**EXTRAIT DE L'ARTICLE:**
•••••

Article - Démocratie déléguée : mettons les technologies de l’information au service de la démocratie

Posté le 13/02/2017 dans geen categorie, Non classé @fr, Non classé @fr.

Les signaux d’alarme, invitant à repenser notre modèle démocratique, ne manquent pas. Les progrès technologiques permettent d’envisager des modèles plus perfectionnés. L’auteur de cet article en propose un : la démocratie déléguée. Celle-ci combine les avantages de la démocratie représentative classique et de la démocratie directe. Elle respecte la place des partis, mais elle réduit leur « toute-puissance ». Le citoyen peut choisir entre les élections classiques, dans l’isoloir, ou l’octroi d’une procuration nominative révocable à un parlementaire.
 

Fracture entre le citoyen et le monde politique

Il y a longtemps qu’une fracture se manifeste entre le citoyen et le monde politique. Il faut, semble-t-il des crises pour que les décideurs acceptent de se mettre en question : par exemple, quand les partis dits « extrémistes » voient leur popularité exploser. Quelle catastrophe faudra-t-il pour que le monde parlementaire fasse sa reconversion ? Dans les années ’30, tout le monde se rendait compte que la montée du nazisme représentait un danger pour la paix et la démocratie, mais combien de décideurs politiques étaient-ils prêts à en tirer les conclusions ?

Le peu de pouvoir dont dispose l’électeur, celui d’exprimer sa préférence pour des candidats, est neutralisé par le système dévolutif des votes en case de tête, comme nous l’expliquions dans notre article à ce sujet.

Lors de sa conférence du 21/11/2016 à l’ULB, M. fait remarquer que le modèle de démocratie installé dans nos pays, n’est plus en phase avec la mentalité moderne : « Nous abordons les problèmes du 21ème siècle, avec des procédures du 20ème siècle, et dans un cadre idéologique du 19ème siècle. »

Il faudrait dire que certaines procédures datent du 20ème siècle … avant J.C. À l’époque on était déjà capable de réunir physiquement une assemblée et de compter les mains levées. Quand mettrons-nous les technologies digitales véritablement au service de la démocratie ?

•••••

**DONNÉES ENREGISTRÉES:**
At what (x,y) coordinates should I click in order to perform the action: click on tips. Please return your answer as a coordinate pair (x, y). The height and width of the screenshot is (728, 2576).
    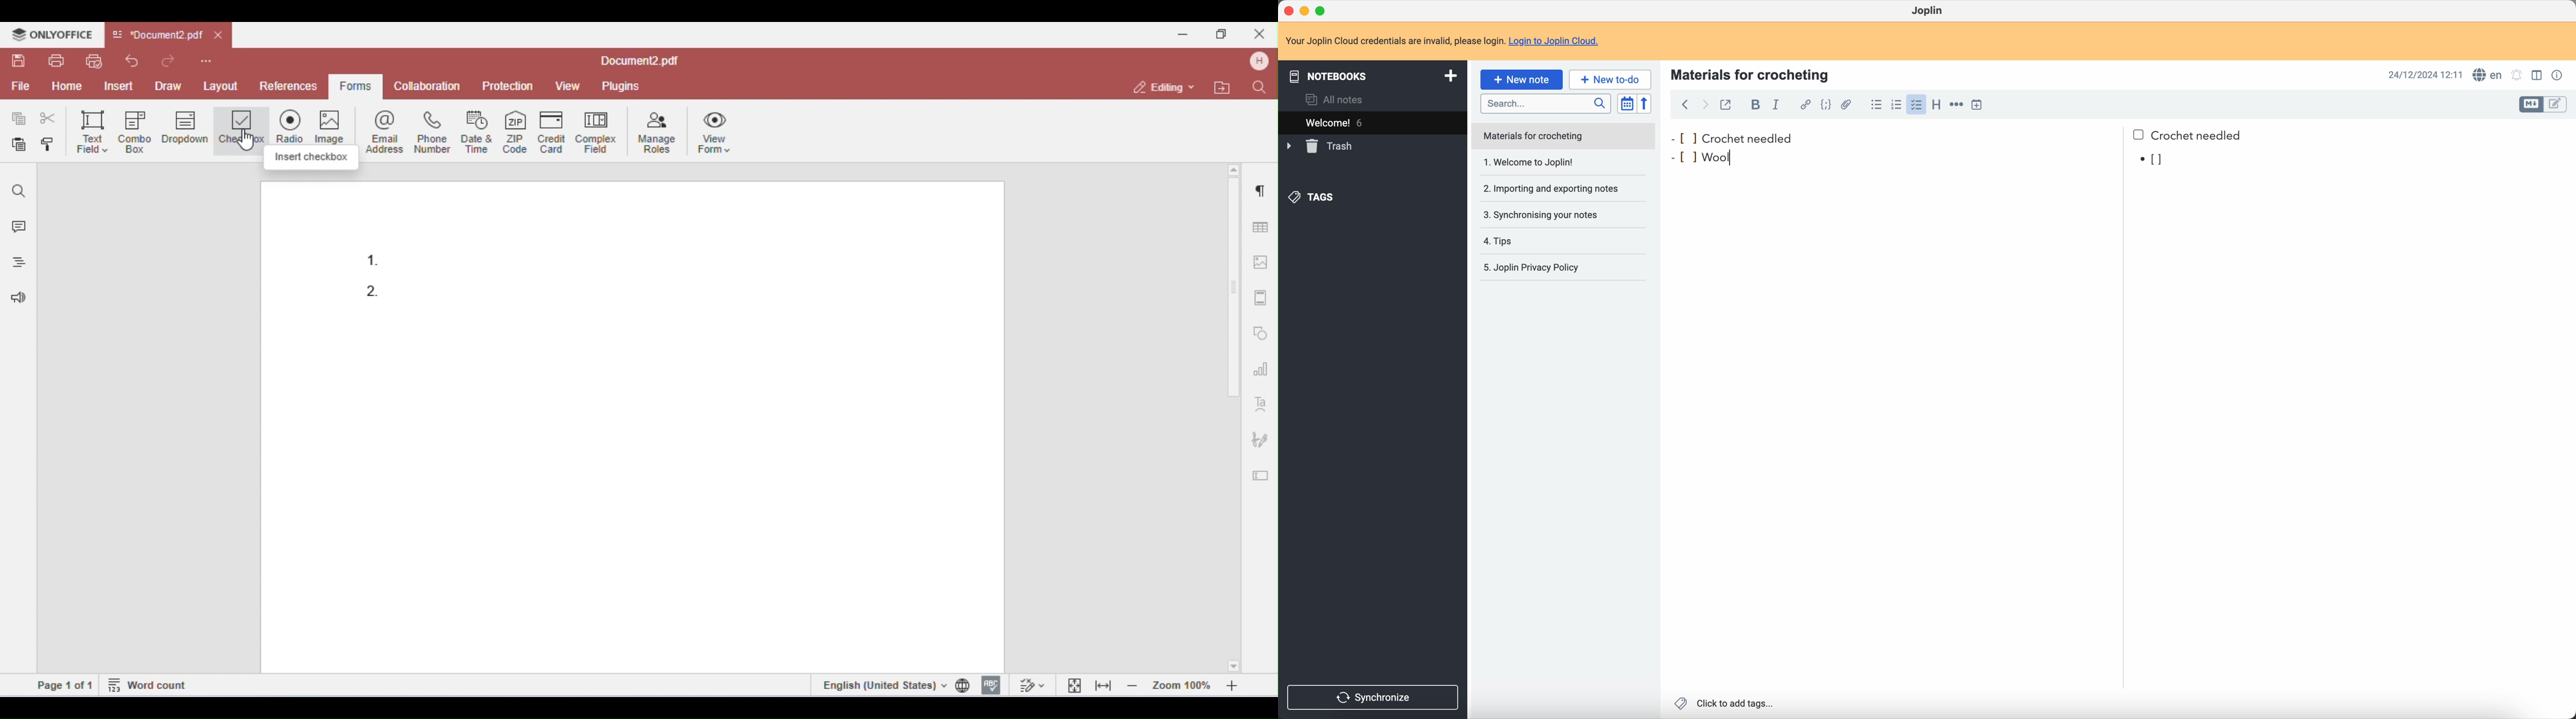
    Looking at the image, I should click on (1544, 241).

•••••

**À FAIRE:** Poursuivez l'article sur la démocratie déléguée à partir de sa dernière phrase. Les données n'ont aucun lien avec l'article.

**RÉSULTAT:**
 

La démocratie déléguée, en 10 points

On oppose souvent démocratie représentative à démocratie directe. Il existe pourtant une solution qui combine les avantages de ces deux modèles prétendument antagonistes. Nous l’appelons la démocratie déléguée :

  • Le citoyen-électeur peut choisir entre (A) l’attribution d’une procuration nominative (cf. n°2), ou (B) le vote anonyme classique. Des élections sont organisées, comme à présent, pour les citoyens qui préfèrent voter dans l’isoloir.

Le vote (B) équivaut à une procuration irrévocable, jusqu’aux élections suivantes, au profit du parti ou du candidat de son choix. L’électeur peut voter pour plusieurs partis et/ou candidats, y compris en panachant. Dans ce cas, les partis et/ou candidats recevront chacun une fraction de procuration.

  • Le processus électoral fait largement appel aux technologies digitales pour gérer le registre des procurations.

Comparé aux technologies mises en place pour gérer, par exemple, les comptes bancaires, le système requis ici est bien plus simple.

  • Chaque citoyen avec droit de vote peut se faire représenter au parlement par n’importe quel autre citoyen-candidat. Le vote (A) consiste à donner procuration à un (seul) candidat, ou à retirer la procuration pour la transférer à un autre candidat, à n’importe quel moment.

L’Atlas Politique de WeCitizens (ou d’autres initiative semblables) permet à tout candidat de se faire connaître et d’afficher sa position par rapport aux questions politiques qui intéressent les citoyens. Le GPS électoral ou la fonction de « recherche avancée » de l’Atlas Politique permettent au citoyen-électeur de trouver facilement qui sont les candidats avec lesquels il a la plus grande affinité politique.

  • Un candidat ne peut participer au vote au parlement, et obtenir une rémunération de parlementaire, qu’à partir du moment où il détient un nombre de procurations minimum.

Afin de faciliter « l’accès à la profession », le seuil pourrait être plus petit les premières années. L’entrée (ou la sortie) du parlement ne doit pas nécessairement se faire lors des échéances électorales (B).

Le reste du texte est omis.